Given the mass of the solution (m_sol) is 50.0 mg and the molality (m) is 1.25 m, we need to convert mass into grams and then find the mass of the solute using molality, before finding the number of moles. First, convert mass to grams: \(50.0 ~\mathrm{mg} \times \frac{1 ~\mathrm{g}}{1000 ~\mathrm{mg}} = 0.0500 ~\mathrm{g}\) Next, we can set up the equation to determine the mass of the solute (m_solute) using molality and mass of the solvent (m_solvent): \(m = \frac{n}{m_\mathrm{solvent}}\), and \(m_\mathrm{solute} = n \times M_\mathrm{solute}\), where M_solute is the molar mass of NaCl (approximately 58.44 g/mol). We can combine these two equations: \(m = \frac{m_\mathrm{solute}}{M_\mathrm{solute} \times m_\mathrm{solvent}}\). Now solve for m_solute: \(m_\mathrm{solute} = m \times M_\mathrm{solute} \times m_\mathrm{solvent} = (1.25 ~\mathrm{m}) (58.44 ~\mathrm{g/mol}) (0.0500 ~\mathrm{g}) = 3.645 ~\mathrm{g}\) Finally, calculate the number of moles: \(n = \frac{m_\mathrm{solute}}{M_\mathrm{solute}} = \frac{3.645 ~\mathrm{g}}{58.44 ~\mathrm{g/mol}} = 0.06240 ~\mathrm{moles}\) So, there are 0.06240 moles of NaCl in the solution.

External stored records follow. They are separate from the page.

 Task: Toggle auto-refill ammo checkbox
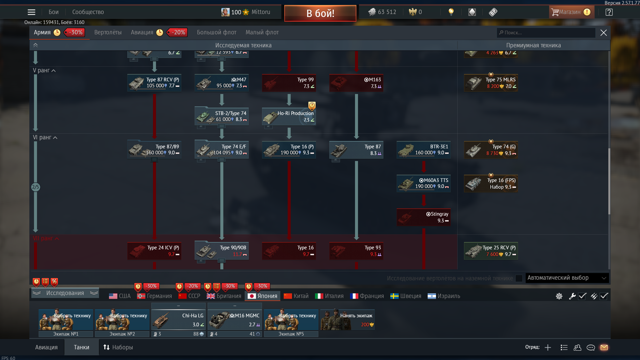604,296
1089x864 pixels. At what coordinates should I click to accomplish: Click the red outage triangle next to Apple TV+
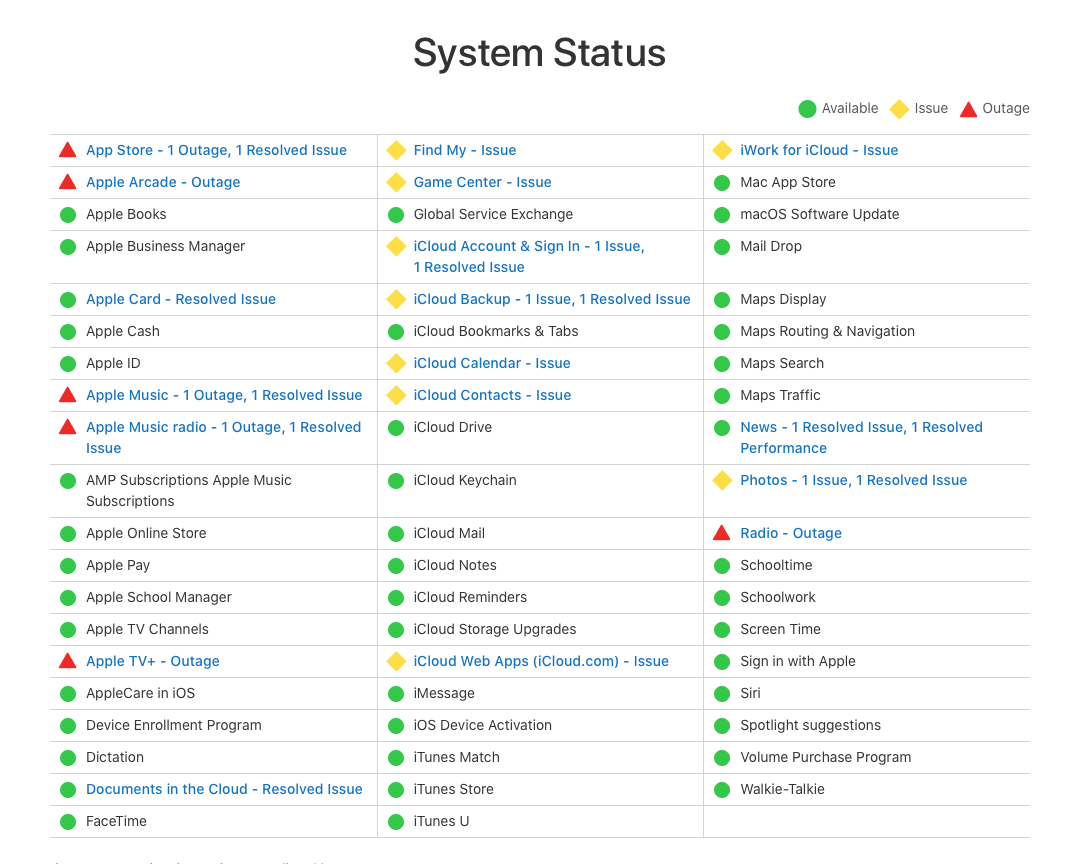click(x=67, y=661)
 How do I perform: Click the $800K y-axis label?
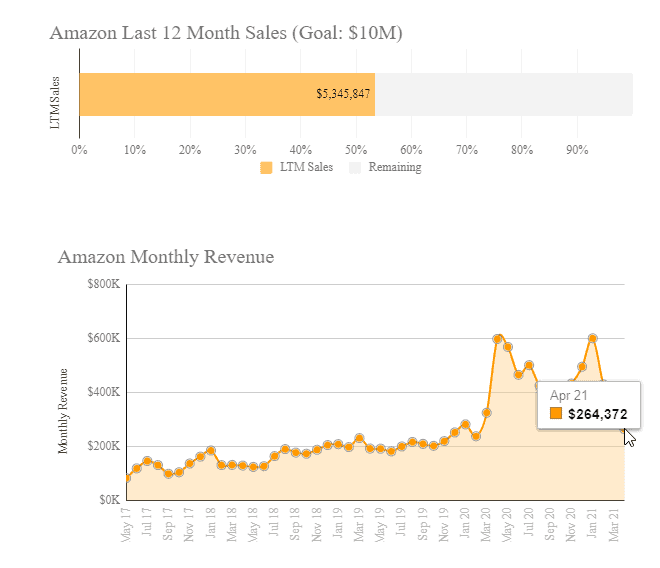coord(105,284)
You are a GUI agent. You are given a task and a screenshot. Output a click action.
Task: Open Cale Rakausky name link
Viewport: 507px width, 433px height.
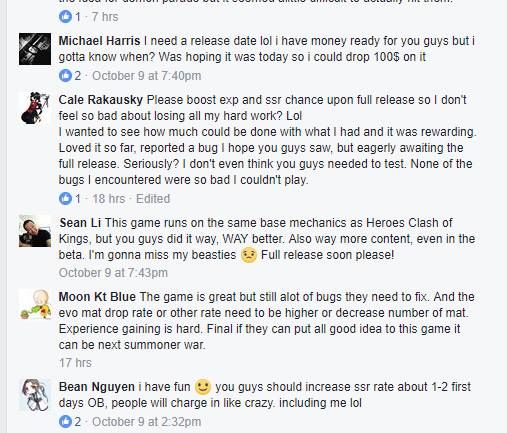[x=101, y=100]
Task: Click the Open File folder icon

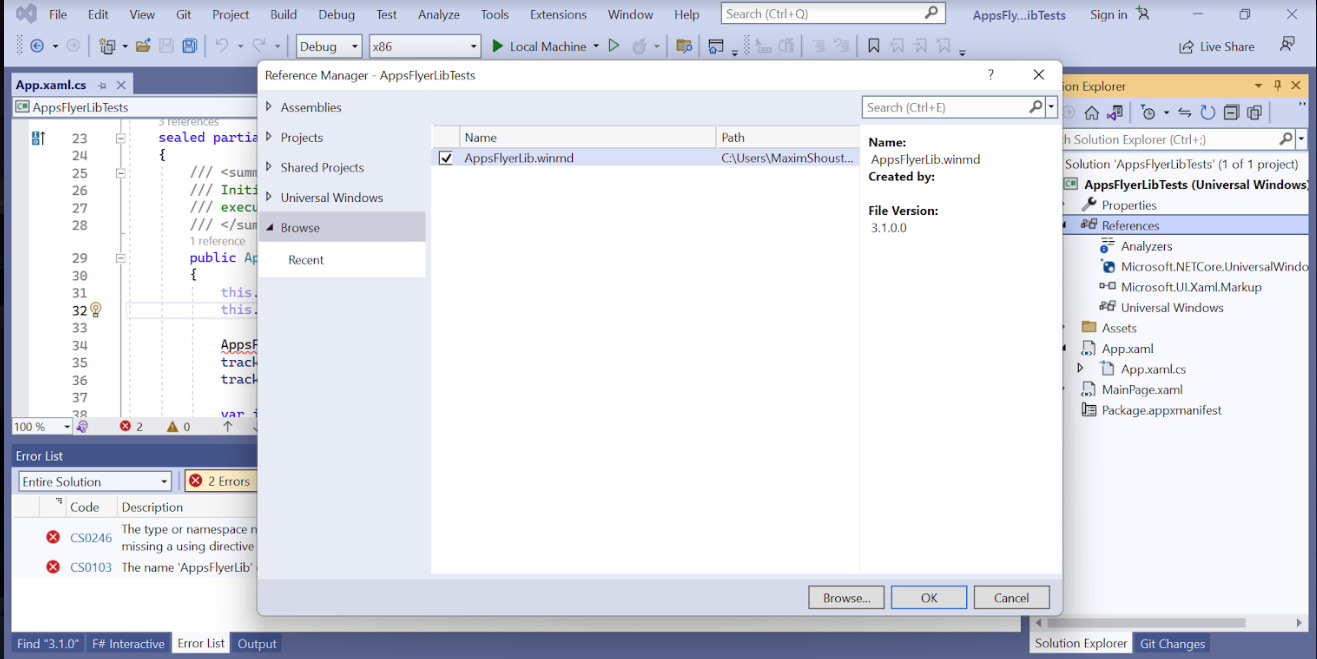Action: pyautogui.click(x=143, y=46)
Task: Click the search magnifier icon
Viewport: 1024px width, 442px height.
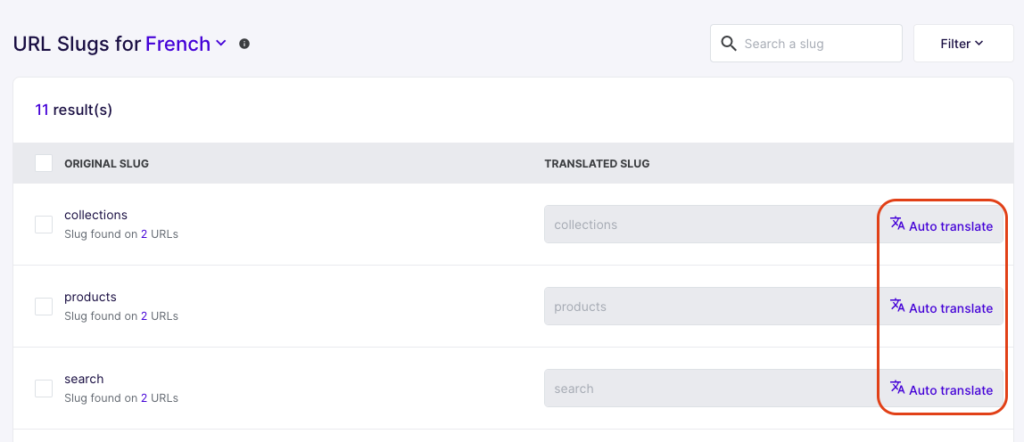Action: (728, 44)
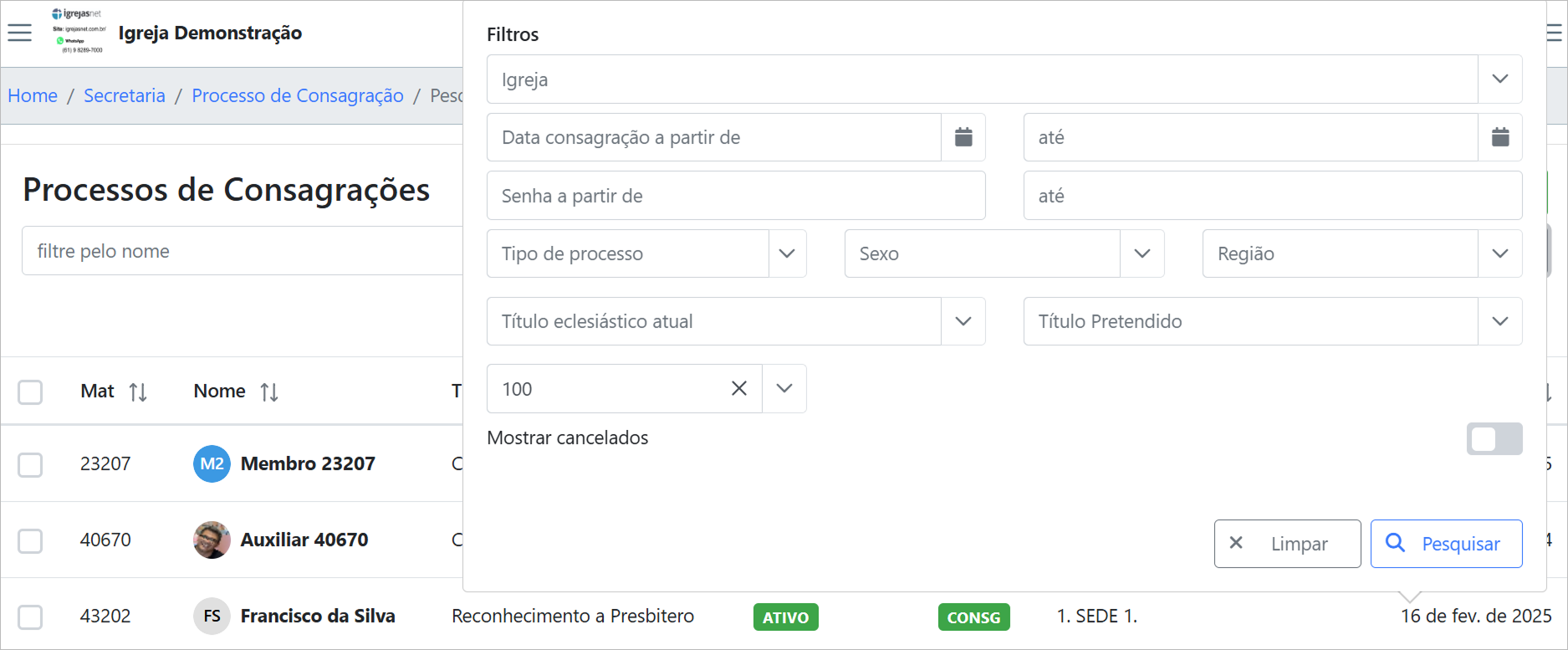Expand the Igreja dropdown

click(1499, 79)
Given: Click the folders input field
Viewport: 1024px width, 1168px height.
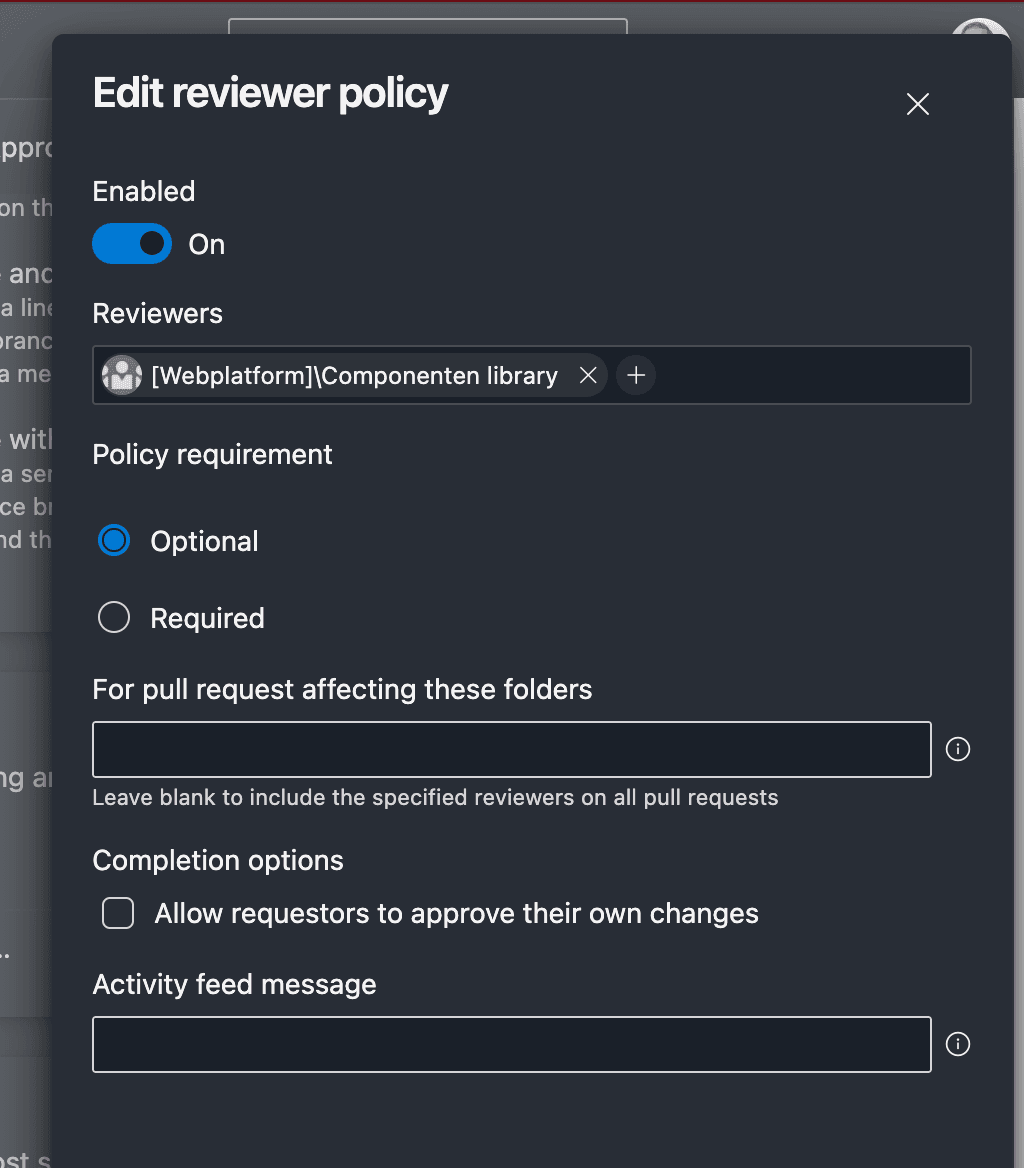Looking at the screenshot, I should (511, 748).
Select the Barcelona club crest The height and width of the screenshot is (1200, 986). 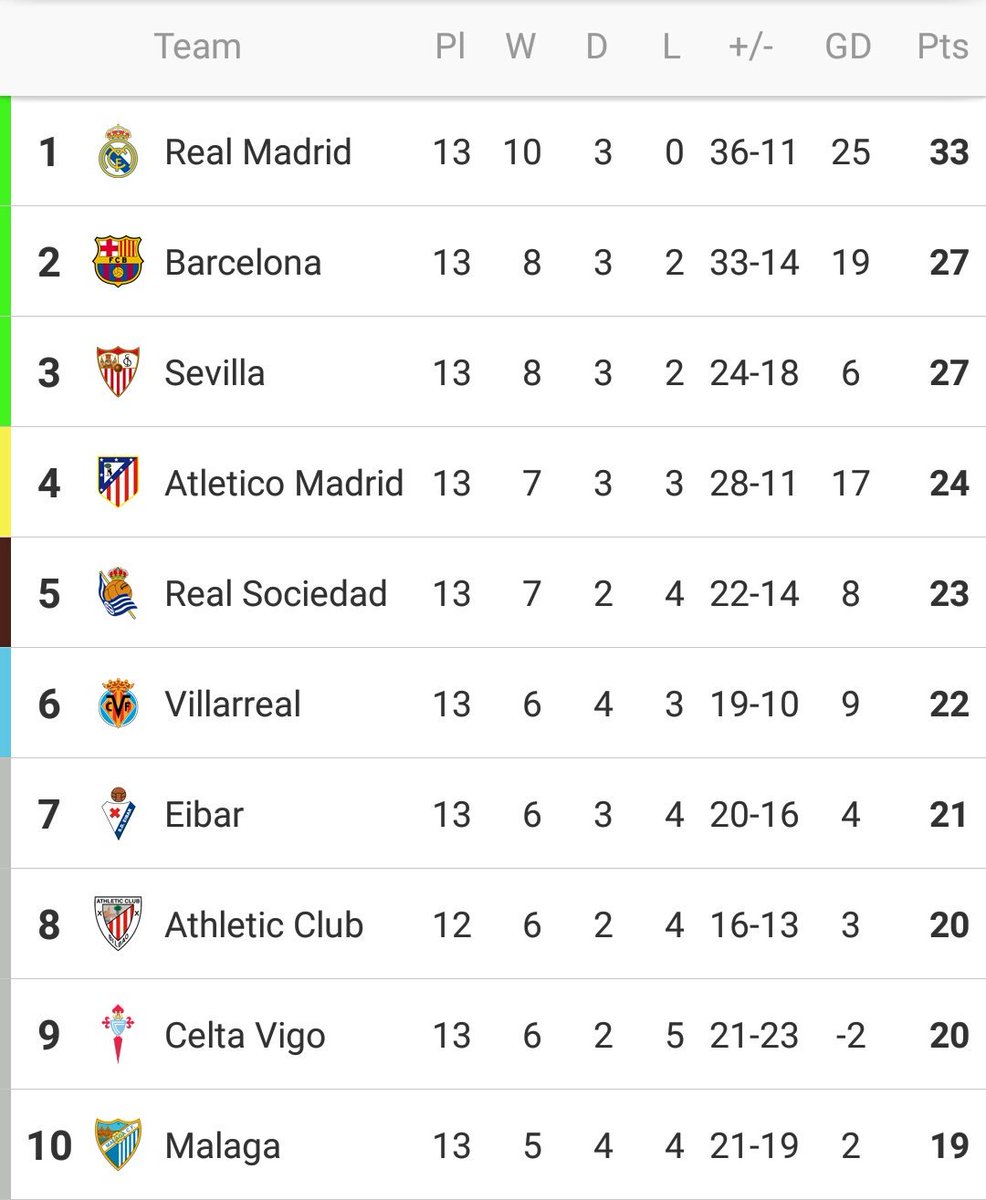pos(117,262)
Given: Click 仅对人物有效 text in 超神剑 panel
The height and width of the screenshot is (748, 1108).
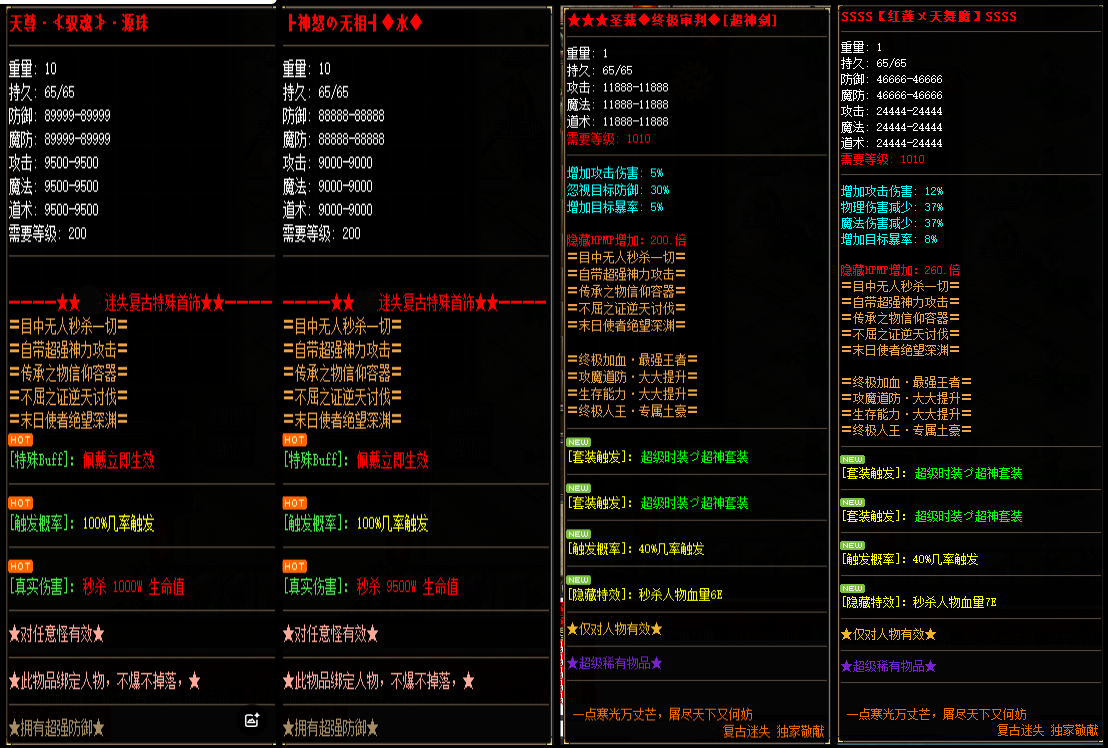Looking at the screenshot, I should (614, 630).
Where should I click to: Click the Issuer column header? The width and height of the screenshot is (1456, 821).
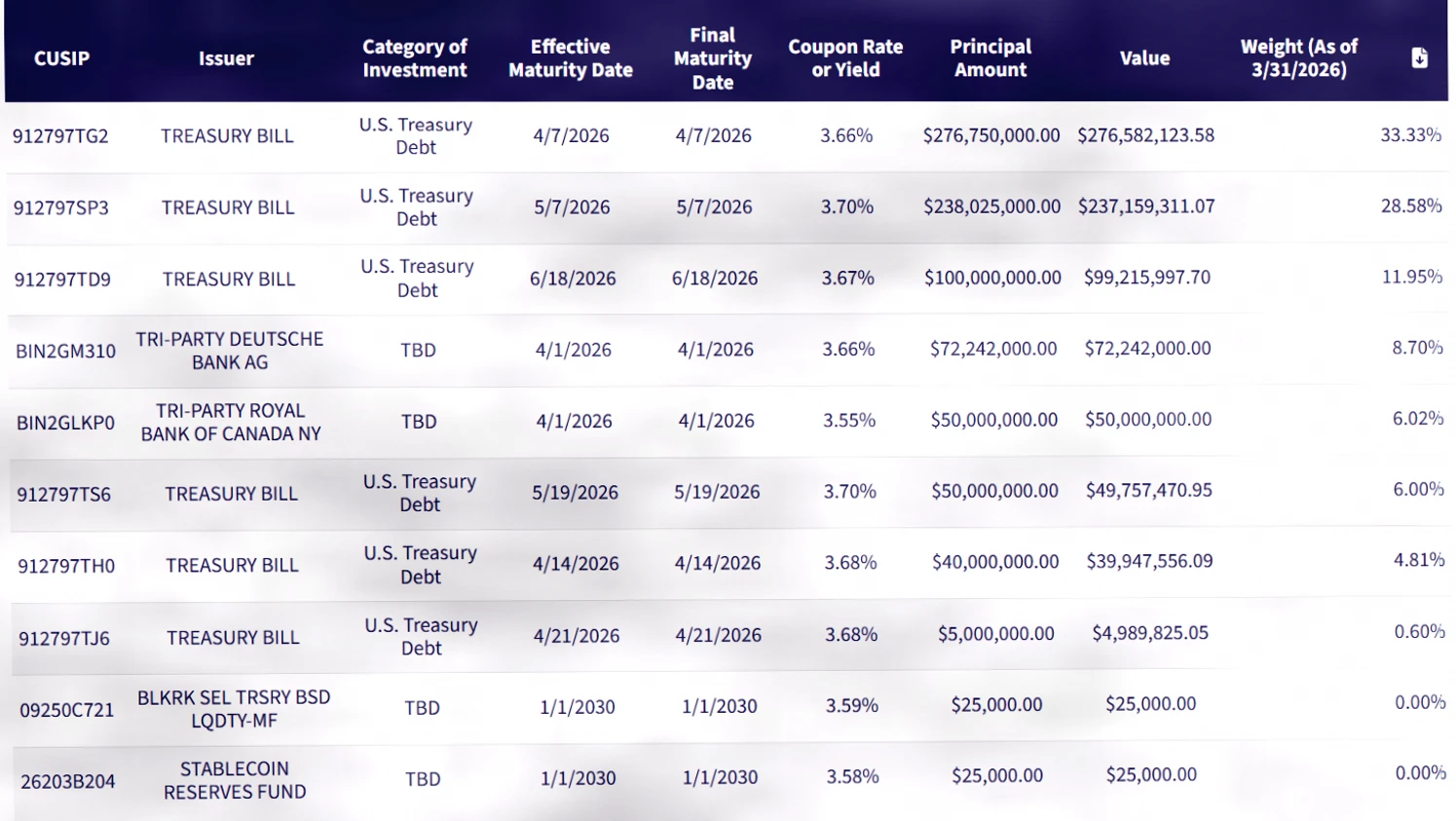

Solution (c) - Calculate moles using mass percentage and molar mass

Given the mass of the solution (m_sol) is 75.0 g and the mass percentage of sucrose (C₁₂H₂₂O₁₁) is 1.50%, we can first find the mass of the solute in grams and then find the number of moles. Calculate the mass of the solute: \(m_\mathrm{solute} = m_\mathrm{sol} \times \mathrm{mass \%} = (75.0 ~\mathrm{g}) (0.0150) = 1.125 ~\mathrm{g}\) Now, we need molar mass of sucrose: \(M_\mathrm{solute} = 12(12) + 22(1) + 11(16) = 144 + 22 + 176 = 342 ~\mathrm{g/mol}\). Finally, calculate the number of moles: \(n = \frac{m_\mathrm{solute}}{M_\mathrm{solute}} = \frac{1.125 ~\mathrm{g}}{342 ~\mathrm{g/mol}} = 0.00328 ~\mathrm{moles}\) So, there are 0.00328 moles of sucrose in the solution.